The changing of the seasons in Canada brings back some of our most beloved species. Migratory birds fly back north, our gardens come alive and buds reappear on the trees. As spring turns to summer, the warming weather can also bring some less-than-desirable species, including invasive species.
While invasive species management varies across a landscape as large as Canada, one thing remains constant: the earlier you detect an invasive species, the better! Summer is an excellent time to survey your yards and local parks for potential invasive species. There’s no time like now to grab a cell phone or clipboard and a camera and get started!
One pesky insect to be on the lookout for in Eastern and Central Canada is the invasive hemlock woolly adelgid. This aphid-like insect sucks the fluid from plants and is a menace to eastern hemlock trees. Hemlocks are an important species for birds and mammals. The hemlock tree, commonly found in ravines and cool mixed woods, plays an important role in regulating stream temperatures. To date, this bug is found only in Nova Scotia and Southern Ontario.
This tiny pest can hitch a ride on infested wood and nursery stock as well as birds and mammals. It makes its egg sacs, which look like tiny balls of wool, on the underside of hemlock branches in the spring to early summer. Look for these egg sacs and consider trying ball sampling (a fun family activity!) or sticky trap sampling to monitor the health of your hemlocks, especially if you live close to current populations. Finally, avoid placing your bird feeders too close to a hemlock tree in infected areas, as the insects can hitch a ride on the feathers of birds into new areas!
In the heat of the summer, there are two members of the carrot family to watch out for as well. Both giant hogweed and wild parsnip are well known for the sap in their stems that can react with sunlight when on the skin to cause burns or rashes. Giant hogweed can be 2-5.5 m tall and from late spring to mid-summer it produces a large upside-down umbrella-shaped head with clusters of tiny white flowers. Wild parsnip can be identified by its yellow flower clusters and also grows to be quite tall at up to 1.5m.
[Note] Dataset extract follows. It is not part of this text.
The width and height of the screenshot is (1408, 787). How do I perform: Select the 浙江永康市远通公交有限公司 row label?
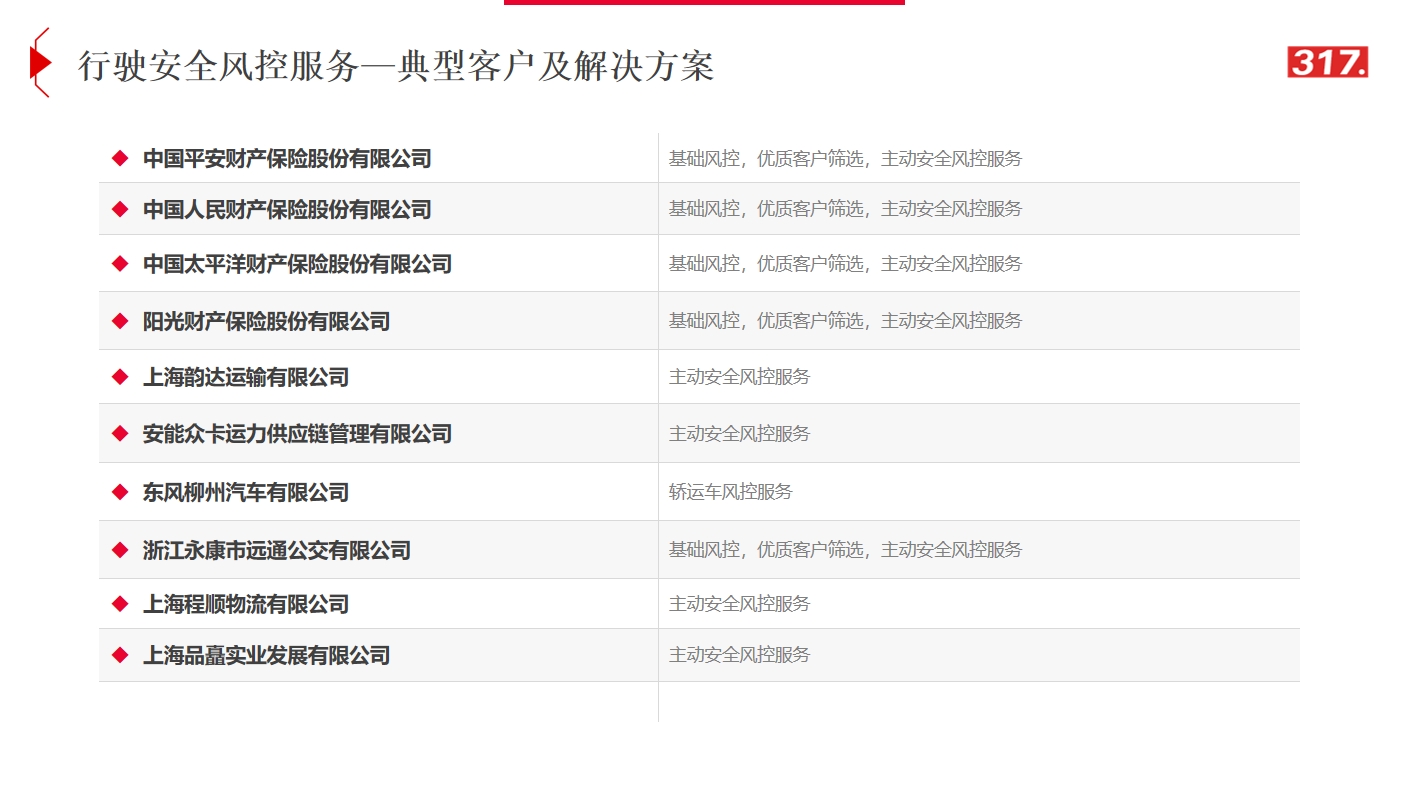point(277,550)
If you see either of these plants leave them be and assess the situation. Best management practices guides can give you insight into whether the plants are sparse and young enough to remove yourself or large and widespread enough to get professional help. Either way, ensure that proper safety precautions like eye and skin protection are met, to reduce the chances of contact with the toxic sap for workers and others. Giant hogweed and wild parsnip share similarities in appearance with cow parsnip and Queen Anne’s lace which you may also find in your area.
Accidentally buying invasive species is another way they can show up in our backyards and woodlots. Popular pond plants have a high potential to become invasive if they escape your backyard. For example, water hyacinth, water lettuce, parrot feather and yellow floating heart can all put our Canadian biodiversity at risk. Accidental escape can happen by flooding into a nearby waterbody or through bird movement. Avoid contributing to the sale of invasive plants and always select native aquatic plants for your pond.
So, what should you do if you find an invasive species? Report it!
In Canada, there are a lot of ways to report invasive species. Documenting your sighting helps the invasive species community to understand species distribution and spread over time. Reporting is especially important if it is a high-priority species not known to be present in your area, like hemlock woolly adelgid.
In the meantime, follow these tips to make sure your backyard stays invasive species-free:
- Only use firewood sourced from local forests, and don’t transport it over distances of 80 kilometres. A good rule of thumb is 20 km or less!
- When purchasing your garden and pond plants, always choose plants native to your area.
- Avoid moving soil out of your area, as it could be filled with invasive plant parts, pests or pathogens.